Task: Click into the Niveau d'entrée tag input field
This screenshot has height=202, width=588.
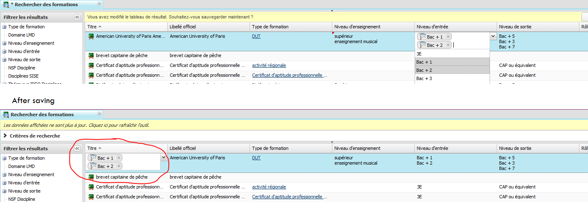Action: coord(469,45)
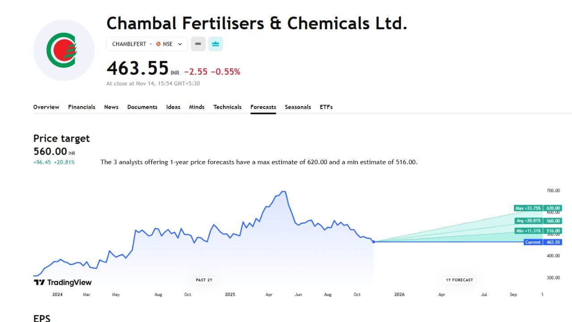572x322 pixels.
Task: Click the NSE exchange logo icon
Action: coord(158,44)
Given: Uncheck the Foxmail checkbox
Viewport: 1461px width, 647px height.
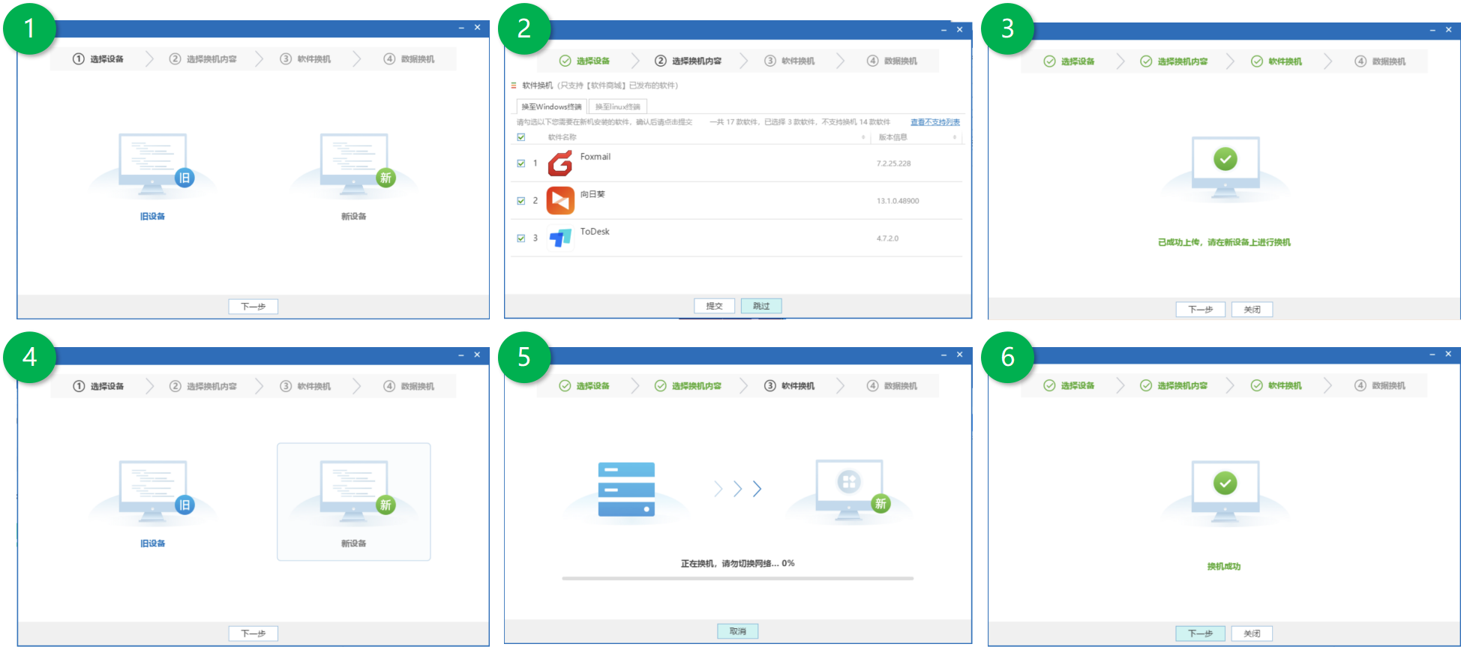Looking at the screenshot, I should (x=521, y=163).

________________

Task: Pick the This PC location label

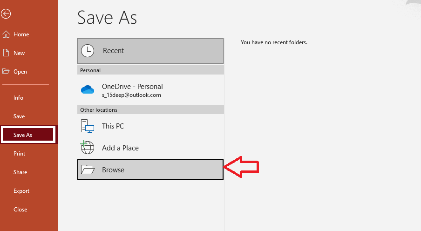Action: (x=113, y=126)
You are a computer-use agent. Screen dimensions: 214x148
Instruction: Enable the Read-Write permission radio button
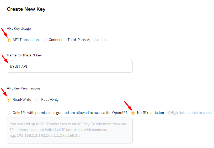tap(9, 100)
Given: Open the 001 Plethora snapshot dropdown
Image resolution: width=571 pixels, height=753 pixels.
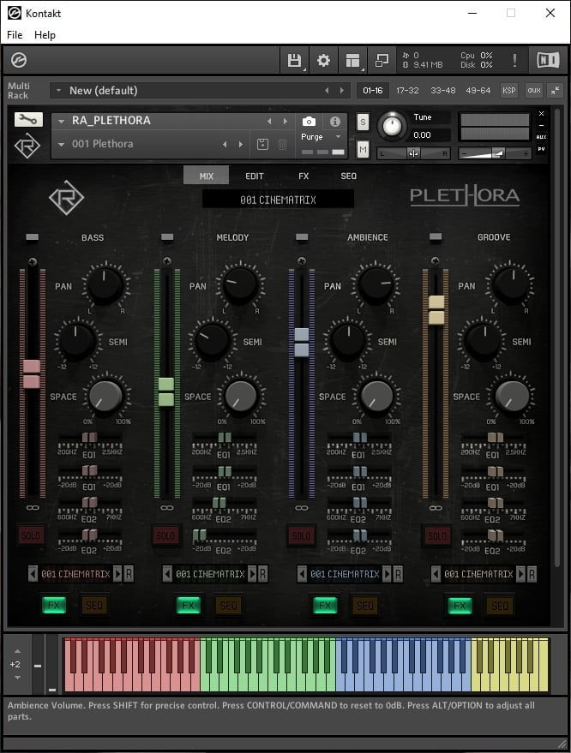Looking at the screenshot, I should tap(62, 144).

________________

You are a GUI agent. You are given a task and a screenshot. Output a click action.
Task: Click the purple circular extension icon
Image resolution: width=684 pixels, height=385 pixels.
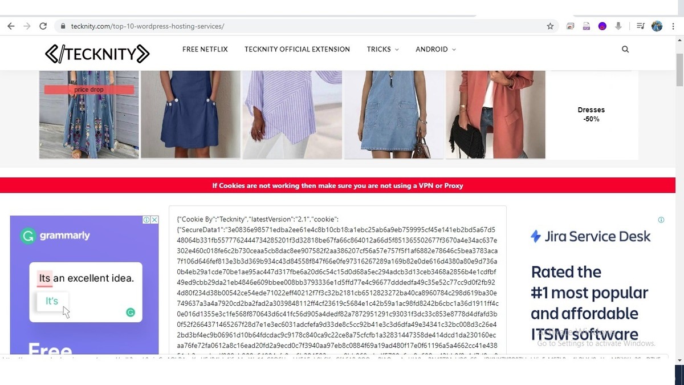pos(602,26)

________________

"agent" is the string to look for; please copy every line of the records above where it appears.

You are a computer-use agent. Screen dimensions: 214x148
You are a GUI agent. You are given a task and a screenshot. Output a click action.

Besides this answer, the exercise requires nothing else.